EXCERPTED RECORDS section start
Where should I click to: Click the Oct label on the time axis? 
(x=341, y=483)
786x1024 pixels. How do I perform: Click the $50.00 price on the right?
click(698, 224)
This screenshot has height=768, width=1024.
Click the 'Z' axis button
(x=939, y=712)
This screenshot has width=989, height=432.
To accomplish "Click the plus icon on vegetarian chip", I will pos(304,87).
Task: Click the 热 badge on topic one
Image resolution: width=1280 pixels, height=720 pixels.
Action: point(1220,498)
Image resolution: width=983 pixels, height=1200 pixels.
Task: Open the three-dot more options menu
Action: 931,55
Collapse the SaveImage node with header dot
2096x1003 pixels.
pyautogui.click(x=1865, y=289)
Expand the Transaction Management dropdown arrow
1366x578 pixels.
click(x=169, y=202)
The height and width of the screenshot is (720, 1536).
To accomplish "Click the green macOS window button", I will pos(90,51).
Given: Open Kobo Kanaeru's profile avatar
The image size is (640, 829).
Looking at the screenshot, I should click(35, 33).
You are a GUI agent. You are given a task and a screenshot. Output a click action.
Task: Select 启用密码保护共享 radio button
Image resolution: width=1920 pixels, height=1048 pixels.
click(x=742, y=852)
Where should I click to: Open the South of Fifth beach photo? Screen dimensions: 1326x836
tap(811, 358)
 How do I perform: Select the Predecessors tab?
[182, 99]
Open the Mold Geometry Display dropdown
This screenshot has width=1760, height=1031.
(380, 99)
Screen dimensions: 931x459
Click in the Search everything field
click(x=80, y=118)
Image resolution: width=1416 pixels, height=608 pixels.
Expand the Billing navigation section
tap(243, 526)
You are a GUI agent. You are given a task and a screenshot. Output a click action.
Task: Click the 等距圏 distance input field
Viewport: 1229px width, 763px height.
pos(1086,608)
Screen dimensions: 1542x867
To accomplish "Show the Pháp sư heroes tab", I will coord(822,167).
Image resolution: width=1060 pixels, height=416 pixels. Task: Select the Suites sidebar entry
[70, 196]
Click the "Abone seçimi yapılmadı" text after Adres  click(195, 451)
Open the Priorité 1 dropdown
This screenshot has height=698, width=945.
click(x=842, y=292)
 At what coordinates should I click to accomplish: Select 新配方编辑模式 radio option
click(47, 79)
EXCERPTED RECORDS section end
▶ _WHAT THIS TASK INVOLVES_
A word-for-word restatement of every record above is expected.

▶ _COMPLETED EXERCISE_
Where should I click to: Click the Oct label on the time axis? 
(x=341, y=483)
786x1024 pixels. How do I perform: Click the $50.00 price on the right?
click(698, 224)
This screenshot has height=768, width=1024.
Click the 'Z' axis button
(x=939, y=712)
This screenshot has width=989, height=432.
To accomplish "Click the plus icon on vegetarian chip", I will pos(304,87).
Task: Click the 热 badge on topic one
Image resolution: width=1280 pixels, height=720 pixels.
Action: point(1220,498)
Image resolution: width=983 pixels, height=1200 pixels.
Task: Open the three-dot more options menu
Action: 931,55
Collapse the SaveImage node with header dot
2096x1003 pixels.
pyautogui.click(x=1865, y=289)
Expand the Transaction Management dropdown arrow
1366x578 pixels.
click(x=169, y=202)
The height and width of the screenshot is (720, 1536).
To accomplish "Click the green macOS window button", I will pos(90,51).
Given: Open Kobo Kanaeru's profile avatar
The image size is (640, 829).
Looking at the screenshot, I should click(35, 33).
You are a GUI agent. You are given a task and a screenshot. Output a click action.
Task: Select 启用密码保护共享 radio button
Image resolution: width=1920 pixels, height=1048 pixels.
click(x=742, y=852)
Where should I click to: Open the South of Fifth beach photo? Screen dimensions: 1326x836
tap(811, 358)
 How do I perform: Select the Predecessors tab?
[182, 99]
Open the Mold Geometry Display dropdown
This screenshot has width=1760, height=1031.
(380, 99)
Screen dimensions: 931x459
Click in the Search everything field
click(x=80, y=118)
Image resolution: width=1416 pixels, height=608 pixels.
Expand the Billing navigation section
tap(243, 526)
You are a GUI agent. You are given a task and a screenshot. Output a click action.
Task: Click the 等距圏 distance input field
Viewport: 1229px width, 763px height.
pos(1086,608)
Screen dimensions: 1542x867
To accomplish "Show the Pháp sư heroes tab", I will coord(822,167).
Image resolution: width=1060 pixels, height=416 pixels. Task: Select the Suites sidebar entry
[70, 196]
Click the "Abone seçimi yapılmadı" text after Adres  click(195, 451)
Open the Priorité 1 dropdown
This screenshot has height=698, width=945.
click(x=842, y=292)
 At what coordinates should I click to accomplish: Select 新配方编辑模式 radio option
click(47, 79)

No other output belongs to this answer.